After the FICP is enabled, the receiver logic begins and selects an arbitrary chip boundary, uses a
serial shifter to receive four incoming 4PPM chips from the receive data pin, and latches and
decodes the chips one at a time. If the chips do not have the correct preamble, the timeslot
counter’s clock skips one 8-MHz period and effectively delays the timeslot count by one. This
process is called hunt mode and is repeated until the chips have the correct preamble, which
indicates that the timeslot counter is synchronized. The preamble can be repeated as few as 16
times or can be continuously repeated to indicate an idle transmit line.

After 16 preambles are transmitted, the start flag is received. The start flag is eight chips long. If
any portion of the start flag does not match the encoding, the receive logic signals a framing error
and the receive logic returns to hunt mode.

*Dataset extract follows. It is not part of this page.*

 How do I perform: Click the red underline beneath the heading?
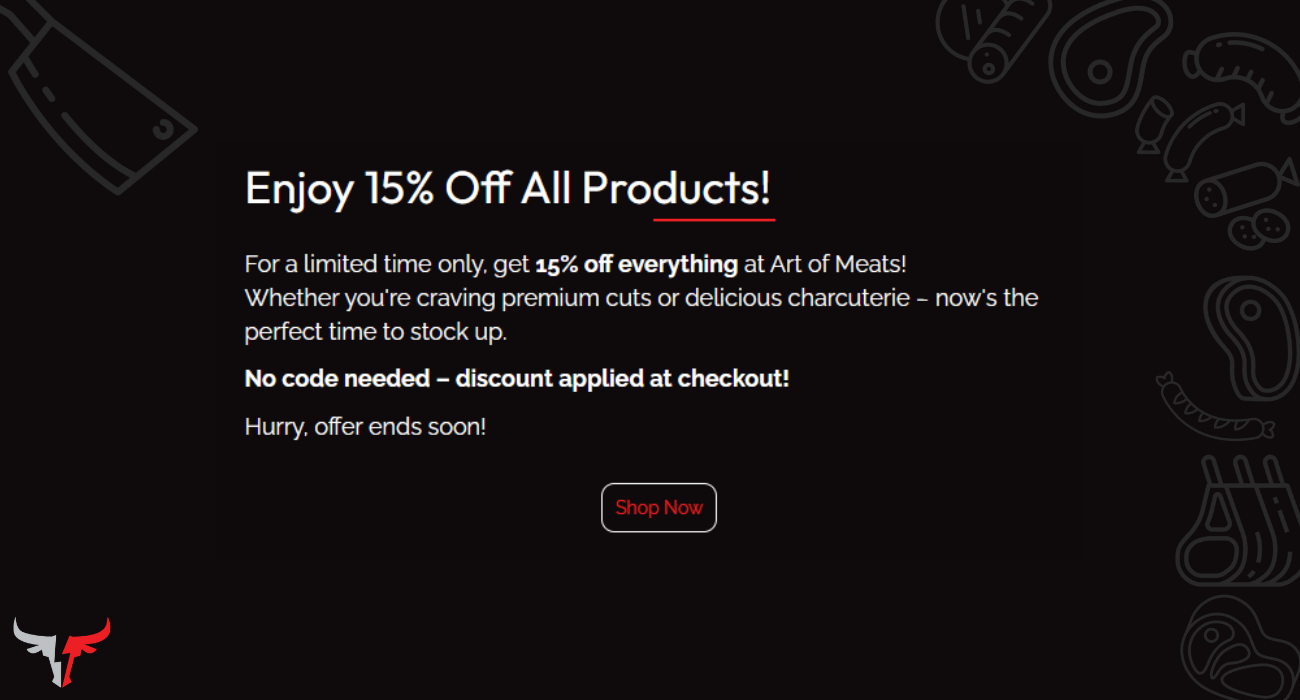coord(714,219)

When the correct start flag is recognized, each following group of four chips is decoded into a data
byte and placed in a 5-byte temporary FIFO that is used to prevent the CRC from being placed in
the receive FIFO. When the temporary FIFO is full, data values are transferred to the receive FIFO
one at a time. A frame’s first data byte is the address. If receiver address matching is enabled, the
received address is compared to the address in the address match value field in ICCR1. If the
values match or the incoming address contains all ones, all following data bytes, including the
address byte, are stored in the receive FIFO. If the values do not match, the receiver logic does not
store any data in the receive FIFO, ignores the remainder of the frame, and searches for the next
preamble. If receiver address matching is not enabled, the frame’s first data byte is stored in the
FIFO as normal data. The frame’s second data byte can contain an optional control field and must
be decoded in software.

The IrDA standard limits frames to any amount of data up to a 2047 bytes (including the address
and control bytes). The FICP does not limit frame size. Software must ensure that each incoming
frame does not exceed 2047 bytes.

When the receive FIFO reaches its trigger level, an interrupt (if enabled) and DMA transfer request
(if no errors are detected in the data) are signalled. If the data is not removed quickly enough to
prevent the FIFO from completely filling, the receive logic attempts to place additional data into
the full FIFO and an overrun error is signalled. When the FIFO is full, all subsequent data bytes
received are lost and all FIFO contents remain intact.